ドノバン・ミッチェル

ミッチェルの復帰で風向きが代わり、ジャズが1回戦突破

レギュラーシーズン最後の1カ月を欠場し、プレーオフ第1戦も試合開始直前にチームスタッフからストップがかかって出場できなかったドノバン・ミッチェルでしたが、第2戦から復帰するとチームは4連勝で一気にシリーズを決めました。ミッチェルはジャズはもちろんグリズリーズにも大きな影響を与え、圧倒的な存在感で試合展開を変えました。

最も大きかったのはジャズの3ポイントシュート成功率です。ミッチェルのいない第1戦は25%しか決まらなかったのが、第2戦以降は42%と大きく向上しました。ミッチェルにボールが収まり、ゆったりとしたリズムでオフェンスが始まることで、チーム全体が落ち着いて正しいポジショニングを取り、さらにドライブからディフェンスの逆を取るキックアウトパスが効果的に増えました。チームとしてドライブが増えたことでグリズリーズのディフェンスを収縮させ、ワイドオープンの3ポイントシュートが増えたのです。

プレーイン・トーナメントから異常な成長を見せ、レギュラーシーズンとは全く違うチームに進化したグリズリーズは、ディフェンス面では特にディロン・ブルックスやカイル・アンダーソンのハイプレッシャーでオフェンスを追い込むようになりました。第1戦でもプレッシャーが効いてジャズのパスは微妙に乱れ、それがシュート成功率を落としていました。

プレーイン・トーナメントの戦いでスパーズのデマー・デローザンやウォリアーズのステフィン・カリーを追い込んだブルックスは、ミッチェルに対してもしつこいディフェンスで食らい付きに行きました。しかし、デローザンよりも3ポイントシュートが上手く、カリーよりも突破力があるミッチェルには、下がれば打たれ、前に出れば抜かれました。

ただ、これだけならはグリズリーズが想定する範囲内でしたが、より問題だったのはスクリーンを使って普通に抜く時もあれば、ブルックスがスクリーナーをかわしに行く動きを見て急停止してのファウルドロー、またブルックスが先にスクリーナーを避けようとした瞬間にスクリーンの逆を抜くドライブと、とにかく「守らせてすらもらえない」選択でミッチェルに翻弄されたことでした。手玉に取られたブルックスはファウルトラブルを繰り返し、グリズリーズはストロングポイントで完敗してしまったのです。

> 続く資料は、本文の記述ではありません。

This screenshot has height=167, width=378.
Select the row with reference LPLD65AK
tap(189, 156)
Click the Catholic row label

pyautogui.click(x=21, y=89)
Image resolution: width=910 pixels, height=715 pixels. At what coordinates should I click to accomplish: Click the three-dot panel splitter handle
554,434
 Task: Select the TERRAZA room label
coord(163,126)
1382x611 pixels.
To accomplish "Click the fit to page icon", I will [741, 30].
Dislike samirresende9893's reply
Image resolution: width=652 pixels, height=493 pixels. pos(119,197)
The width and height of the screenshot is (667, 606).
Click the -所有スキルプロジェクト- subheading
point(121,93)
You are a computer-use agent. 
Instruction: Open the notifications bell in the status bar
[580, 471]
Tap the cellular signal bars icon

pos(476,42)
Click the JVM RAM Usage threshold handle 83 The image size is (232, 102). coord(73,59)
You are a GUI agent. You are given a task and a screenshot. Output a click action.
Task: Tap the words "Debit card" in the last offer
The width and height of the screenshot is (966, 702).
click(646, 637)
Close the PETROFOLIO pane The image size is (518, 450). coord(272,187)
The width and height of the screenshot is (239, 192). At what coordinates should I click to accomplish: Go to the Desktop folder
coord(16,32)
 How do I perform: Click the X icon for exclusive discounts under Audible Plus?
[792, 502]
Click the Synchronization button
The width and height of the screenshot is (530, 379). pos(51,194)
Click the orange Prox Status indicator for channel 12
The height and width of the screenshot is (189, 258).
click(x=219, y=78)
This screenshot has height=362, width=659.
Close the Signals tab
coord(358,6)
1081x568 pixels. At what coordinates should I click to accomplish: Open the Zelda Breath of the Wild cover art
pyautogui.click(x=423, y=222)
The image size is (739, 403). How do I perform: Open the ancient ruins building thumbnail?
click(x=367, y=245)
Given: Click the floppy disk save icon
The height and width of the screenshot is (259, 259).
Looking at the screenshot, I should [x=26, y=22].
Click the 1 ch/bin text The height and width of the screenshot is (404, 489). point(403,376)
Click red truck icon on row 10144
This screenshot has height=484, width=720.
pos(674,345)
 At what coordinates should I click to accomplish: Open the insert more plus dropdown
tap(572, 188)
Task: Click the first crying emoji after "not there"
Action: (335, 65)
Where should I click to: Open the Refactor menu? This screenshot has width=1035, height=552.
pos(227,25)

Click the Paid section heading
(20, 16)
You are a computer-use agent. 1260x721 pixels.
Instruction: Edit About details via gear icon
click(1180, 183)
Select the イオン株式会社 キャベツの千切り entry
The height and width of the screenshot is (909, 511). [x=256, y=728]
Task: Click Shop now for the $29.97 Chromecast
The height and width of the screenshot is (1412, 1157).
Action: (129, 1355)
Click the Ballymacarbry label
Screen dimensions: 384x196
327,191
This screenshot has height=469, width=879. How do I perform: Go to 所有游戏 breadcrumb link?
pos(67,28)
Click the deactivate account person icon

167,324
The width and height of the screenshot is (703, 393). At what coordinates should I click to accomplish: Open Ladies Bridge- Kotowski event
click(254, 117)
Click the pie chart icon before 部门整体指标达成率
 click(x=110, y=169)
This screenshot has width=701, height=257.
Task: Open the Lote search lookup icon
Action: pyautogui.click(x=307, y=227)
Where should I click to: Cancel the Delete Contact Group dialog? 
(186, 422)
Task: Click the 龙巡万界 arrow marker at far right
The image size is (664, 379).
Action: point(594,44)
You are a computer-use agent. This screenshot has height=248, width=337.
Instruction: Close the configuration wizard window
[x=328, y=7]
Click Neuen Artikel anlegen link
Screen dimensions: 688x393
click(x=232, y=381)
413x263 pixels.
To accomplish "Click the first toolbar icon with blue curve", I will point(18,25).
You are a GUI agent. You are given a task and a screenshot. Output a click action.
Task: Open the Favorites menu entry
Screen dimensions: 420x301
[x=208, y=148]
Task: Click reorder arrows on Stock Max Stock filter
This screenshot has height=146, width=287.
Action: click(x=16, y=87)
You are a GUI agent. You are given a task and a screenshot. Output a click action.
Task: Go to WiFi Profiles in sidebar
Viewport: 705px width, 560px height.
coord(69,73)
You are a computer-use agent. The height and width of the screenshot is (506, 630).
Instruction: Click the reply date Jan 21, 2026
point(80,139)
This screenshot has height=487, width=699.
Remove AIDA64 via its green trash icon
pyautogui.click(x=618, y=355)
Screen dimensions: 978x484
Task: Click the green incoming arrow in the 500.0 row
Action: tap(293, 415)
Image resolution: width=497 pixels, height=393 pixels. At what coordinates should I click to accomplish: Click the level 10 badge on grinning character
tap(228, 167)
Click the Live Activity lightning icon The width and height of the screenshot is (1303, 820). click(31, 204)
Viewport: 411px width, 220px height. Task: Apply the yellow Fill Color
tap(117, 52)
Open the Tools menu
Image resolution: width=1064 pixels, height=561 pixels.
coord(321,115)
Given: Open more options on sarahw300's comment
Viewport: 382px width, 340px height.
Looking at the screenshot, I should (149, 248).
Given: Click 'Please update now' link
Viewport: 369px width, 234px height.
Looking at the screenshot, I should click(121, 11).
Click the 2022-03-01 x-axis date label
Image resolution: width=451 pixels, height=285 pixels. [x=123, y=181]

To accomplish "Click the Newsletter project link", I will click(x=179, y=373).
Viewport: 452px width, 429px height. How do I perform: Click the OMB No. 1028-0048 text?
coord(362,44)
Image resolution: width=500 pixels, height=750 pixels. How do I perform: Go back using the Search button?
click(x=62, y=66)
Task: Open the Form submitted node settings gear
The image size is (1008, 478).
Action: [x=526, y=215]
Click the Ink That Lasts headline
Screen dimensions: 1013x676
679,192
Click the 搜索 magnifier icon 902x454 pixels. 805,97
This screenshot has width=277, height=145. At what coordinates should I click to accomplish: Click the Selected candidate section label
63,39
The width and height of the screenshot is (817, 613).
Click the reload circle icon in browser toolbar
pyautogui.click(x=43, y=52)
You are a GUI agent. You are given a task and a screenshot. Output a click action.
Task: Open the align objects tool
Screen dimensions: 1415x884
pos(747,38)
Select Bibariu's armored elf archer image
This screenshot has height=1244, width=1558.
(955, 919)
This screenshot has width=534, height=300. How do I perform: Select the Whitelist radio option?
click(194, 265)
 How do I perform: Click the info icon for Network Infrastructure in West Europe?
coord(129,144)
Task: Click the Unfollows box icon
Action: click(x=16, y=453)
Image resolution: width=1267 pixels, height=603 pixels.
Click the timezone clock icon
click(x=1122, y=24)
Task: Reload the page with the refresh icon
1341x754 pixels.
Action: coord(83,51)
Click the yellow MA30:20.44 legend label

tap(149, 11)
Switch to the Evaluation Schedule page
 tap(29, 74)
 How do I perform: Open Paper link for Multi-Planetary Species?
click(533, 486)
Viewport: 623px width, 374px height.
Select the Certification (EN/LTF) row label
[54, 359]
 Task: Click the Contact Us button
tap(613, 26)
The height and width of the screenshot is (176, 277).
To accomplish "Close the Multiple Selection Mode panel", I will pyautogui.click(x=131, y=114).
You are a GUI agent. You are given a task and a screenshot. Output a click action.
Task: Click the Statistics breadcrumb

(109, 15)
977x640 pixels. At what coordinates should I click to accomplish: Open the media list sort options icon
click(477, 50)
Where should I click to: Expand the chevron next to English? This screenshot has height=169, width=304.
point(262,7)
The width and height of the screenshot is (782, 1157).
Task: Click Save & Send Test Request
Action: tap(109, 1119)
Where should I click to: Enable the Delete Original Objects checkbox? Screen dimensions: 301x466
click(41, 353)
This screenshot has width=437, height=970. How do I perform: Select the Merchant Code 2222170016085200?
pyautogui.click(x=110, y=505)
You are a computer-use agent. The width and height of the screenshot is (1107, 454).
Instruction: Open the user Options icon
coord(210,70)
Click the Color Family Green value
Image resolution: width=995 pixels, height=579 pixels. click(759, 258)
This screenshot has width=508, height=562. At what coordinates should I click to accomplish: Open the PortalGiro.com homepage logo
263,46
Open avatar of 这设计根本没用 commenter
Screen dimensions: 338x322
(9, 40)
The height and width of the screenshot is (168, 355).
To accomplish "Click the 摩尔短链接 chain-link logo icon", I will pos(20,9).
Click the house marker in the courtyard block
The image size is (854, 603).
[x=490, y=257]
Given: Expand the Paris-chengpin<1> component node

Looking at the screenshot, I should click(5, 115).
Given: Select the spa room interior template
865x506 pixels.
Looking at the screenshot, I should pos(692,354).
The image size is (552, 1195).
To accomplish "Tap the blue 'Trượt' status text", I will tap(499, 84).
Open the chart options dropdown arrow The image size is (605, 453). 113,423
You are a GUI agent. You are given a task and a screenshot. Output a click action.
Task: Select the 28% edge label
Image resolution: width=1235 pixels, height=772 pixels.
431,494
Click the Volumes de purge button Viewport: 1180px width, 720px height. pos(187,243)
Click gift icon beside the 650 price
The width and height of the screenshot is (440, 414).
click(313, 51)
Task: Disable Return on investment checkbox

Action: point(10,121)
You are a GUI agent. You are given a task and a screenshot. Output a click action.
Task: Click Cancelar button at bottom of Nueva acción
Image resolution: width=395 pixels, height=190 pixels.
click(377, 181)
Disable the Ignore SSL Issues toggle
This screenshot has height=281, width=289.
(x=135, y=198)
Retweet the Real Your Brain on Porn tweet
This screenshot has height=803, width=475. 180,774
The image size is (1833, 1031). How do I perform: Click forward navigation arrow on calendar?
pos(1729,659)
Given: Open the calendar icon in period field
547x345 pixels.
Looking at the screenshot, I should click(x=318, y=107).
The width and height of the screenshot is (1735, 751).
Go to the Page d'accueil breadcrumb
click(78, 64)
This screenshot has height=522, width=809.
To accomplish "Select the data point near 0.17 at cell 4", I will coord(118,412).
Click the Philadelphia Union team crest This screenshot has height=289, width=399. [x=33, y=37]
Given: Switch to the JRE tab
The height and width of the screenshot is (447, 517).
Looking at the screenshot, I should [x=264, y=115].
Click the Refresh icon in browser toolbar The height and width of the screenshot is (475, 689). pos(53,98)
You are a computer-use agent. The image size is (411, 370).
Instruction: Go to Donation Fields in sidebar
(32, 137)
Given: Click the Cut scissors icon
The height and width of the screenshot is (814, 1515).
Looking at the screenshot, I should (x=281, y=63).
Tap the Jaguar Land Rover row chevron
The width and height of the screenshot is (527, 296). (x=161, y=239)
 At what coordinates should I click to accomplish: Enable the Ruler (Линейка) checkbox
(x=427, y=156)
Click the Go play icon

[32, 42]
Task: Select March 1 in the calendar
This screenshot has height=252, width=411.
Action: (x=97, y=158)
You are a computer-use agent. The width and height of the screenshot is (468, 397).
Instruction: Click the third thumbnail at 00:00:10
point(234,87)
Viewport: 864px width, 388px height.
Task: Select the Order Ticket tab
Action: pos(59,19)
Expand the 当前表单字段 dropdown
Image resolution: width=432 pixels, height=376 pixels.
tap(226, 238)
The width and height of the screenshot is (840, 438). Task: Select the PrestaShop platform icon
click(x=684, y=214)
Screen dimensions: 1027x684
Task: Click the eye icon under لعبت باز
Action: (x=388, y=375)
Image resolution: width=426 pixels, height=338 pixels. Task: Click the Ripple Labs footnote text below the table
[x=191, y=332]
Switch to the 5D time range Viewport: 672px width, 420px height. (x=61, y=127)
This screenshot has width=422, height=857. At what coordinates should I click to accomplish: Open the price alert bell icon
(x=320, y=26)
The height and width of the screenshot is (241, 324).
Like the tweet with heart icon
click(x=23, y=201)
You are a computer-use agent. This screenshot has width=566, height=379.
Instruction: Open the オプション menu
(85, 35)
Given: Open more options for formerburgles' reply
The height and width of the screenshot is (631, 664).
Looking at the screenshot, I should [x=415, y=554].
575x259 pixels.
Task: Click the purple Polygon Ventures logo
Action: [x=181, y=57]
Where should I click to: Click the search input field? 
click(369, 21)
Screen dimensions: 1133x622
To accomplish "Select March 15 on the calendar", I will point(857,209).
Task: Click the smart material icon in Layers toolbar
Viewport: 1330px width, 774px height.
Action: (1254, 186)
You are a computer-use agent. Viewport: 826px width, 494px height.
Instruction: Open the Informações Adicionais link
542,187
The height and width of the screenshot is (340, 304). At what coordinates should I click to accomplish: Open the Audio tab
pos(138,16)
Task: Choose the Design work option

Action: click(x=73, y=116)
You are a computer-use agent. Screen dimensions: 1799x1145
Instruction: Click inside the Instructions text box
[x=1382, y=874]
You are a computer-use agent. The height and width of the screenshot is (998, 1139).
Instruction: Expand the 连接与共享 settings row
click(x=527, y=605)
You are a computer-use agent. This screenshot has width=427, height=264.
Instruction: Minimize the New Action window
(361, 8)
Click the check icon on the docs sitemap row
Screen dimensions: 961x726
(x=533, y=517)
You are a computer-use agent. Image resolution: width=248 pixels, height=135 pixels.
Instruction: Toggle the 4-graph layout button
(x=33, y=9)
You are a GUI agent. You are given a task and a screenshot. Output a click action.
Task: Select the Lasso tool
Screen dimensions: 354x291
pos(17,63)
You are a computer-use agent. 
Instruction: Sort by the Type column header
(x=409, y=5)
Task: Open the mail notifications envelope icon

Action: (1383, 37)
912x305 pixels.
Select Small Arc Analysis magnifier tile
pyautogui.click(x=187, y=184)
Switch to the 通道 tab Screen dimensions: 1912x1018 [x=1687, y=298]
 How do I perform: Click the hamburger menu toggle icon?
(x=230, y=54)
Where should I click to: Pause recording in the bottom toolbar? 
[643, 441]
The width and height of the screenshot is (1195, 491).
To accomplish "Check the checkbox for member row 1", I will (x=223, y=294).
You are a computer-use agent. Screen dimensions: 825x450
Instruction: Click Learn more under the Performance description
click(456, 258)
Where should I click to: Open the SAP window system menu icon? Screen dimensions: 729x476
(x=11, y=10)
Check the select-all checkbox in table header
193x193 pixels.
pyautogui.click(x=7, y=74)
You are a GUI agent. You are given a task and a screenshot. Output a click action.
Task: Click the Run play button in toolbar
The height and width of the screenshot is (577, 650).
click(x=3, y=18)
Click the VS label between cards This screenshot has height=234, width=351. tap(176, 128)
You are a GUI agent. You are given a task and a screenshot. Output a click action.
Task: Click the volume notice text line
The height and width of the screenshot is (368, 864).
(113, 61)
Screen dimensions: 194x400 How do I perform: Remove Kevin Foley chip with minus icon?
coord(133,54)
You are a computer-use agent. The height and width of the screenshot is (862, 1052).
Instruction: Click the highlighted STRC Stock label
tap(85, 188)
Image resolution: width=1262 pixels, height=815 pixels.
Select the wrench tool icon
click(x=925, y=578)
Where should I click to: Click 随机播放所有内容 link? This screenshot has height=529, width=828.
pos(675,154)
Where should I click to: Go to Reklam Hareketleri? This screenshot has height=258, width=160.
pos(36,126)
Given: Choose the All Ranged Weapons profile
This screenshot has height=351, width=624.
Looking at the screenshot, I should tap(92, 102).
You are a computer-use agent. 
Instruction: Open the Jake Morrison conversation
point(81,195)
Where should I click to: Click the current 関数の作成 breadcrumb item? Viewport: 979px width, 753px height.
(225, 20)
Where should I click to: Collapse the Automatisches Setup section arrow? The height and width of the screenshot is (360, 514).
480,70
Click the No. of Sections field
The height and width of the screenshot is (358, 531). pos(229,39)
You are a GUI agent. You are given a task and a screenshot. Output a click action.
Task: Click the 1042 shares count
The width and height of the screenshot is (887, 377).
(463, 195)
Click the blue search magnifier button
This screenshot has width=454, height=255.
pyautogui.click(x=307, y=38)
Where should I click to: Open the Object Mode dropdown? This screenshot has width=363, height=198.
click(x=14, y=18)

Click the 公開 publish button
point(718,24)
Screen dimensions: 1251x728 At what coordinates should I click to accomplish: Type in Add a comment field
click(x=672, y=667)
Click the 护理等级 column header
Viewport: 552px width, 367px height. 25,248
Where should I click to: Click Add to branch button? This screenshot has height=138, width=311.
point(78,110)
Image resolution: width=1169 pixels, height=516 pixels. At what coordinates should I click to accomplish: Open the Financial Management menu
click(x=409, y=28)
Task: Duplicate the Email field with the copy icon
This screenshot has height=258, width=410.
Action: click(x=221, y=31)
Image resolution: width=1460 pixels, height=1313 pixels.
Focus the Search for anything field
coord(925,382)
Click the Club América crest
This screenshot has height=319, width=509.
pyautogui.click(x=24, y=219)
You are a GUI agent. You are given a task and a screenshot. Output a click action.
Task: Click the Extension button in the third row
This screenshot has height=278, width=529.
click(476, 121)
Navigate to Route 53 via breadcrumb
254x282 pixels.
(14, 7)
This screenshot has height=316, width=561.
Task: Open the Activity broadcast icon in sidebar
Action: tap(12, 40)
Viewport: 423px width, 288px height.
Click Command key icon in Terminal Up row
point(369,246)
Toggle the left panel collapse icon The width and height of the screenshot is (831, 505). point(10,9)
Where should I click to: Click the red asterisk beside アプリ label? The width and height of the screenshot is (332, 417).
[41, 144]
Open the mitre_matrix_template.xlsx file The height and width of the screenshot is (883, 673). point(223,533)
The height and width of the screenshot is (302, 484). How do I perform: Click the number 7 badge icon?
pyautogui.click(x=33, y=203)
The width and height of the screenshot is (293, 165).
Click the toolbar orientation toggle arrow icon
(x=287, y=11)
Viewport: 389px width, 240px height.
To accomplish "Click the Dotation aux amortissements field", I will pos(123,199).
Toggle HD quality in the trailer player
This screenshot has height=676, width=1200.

鮮やかなボールムーブで3ポイントシュートを狙ってくるジャズのオフェンスに対して、第2戦までのグリズリーズは個人のマッチアップで守り切ってボールムーブさせない狙いでしたが、「守らせてくれない」ミッチェルに対して、第3戦からは早めのスイッチや厚いカバーリングで、その突破を塞ぐことを優先して守るようになりました。この変更によりジャズの各選手はパスを受けた瞬間に少しずつ余裕が生まれ、次々とパスが繋がるようになりました。ミッチェルのプレーはグリズリーズのディフェンス戦略を大きく変更させたのです。

常にビハインドを背負った展開で、苦しい試合ばかりのグリズリーズでしたが、それでもジャ・モラントを中心としたオフェンスで盛り返し、接戦に持ち込みました。それでも、追い上げることにエネルギーを使った先に待っていたのは、試合終盤にギアを上げ勝利をつかみ取りにくるミッチェルの独り舞台でした。逆転勝利が見えてきたところでミッチェルの個人技に跳ね返される、この繰り返しは見た目以上に心身を消耗させられたはずです。

復帰から1週間で4試合を戦ったミッチェルは足を痛そうにする場面もあり、フルスロットルではなかったし、プレータイム制限もありました。それでも圧倒的な存在感で試合そのものを大きく変えました。特にグリズリーズはミッチェルに過剰反応するなど『見えないプレッシャー』から崩れていったのです。スタッツ以上の『エースの存在感』を感じさせた、ミッチェルの4試合でした。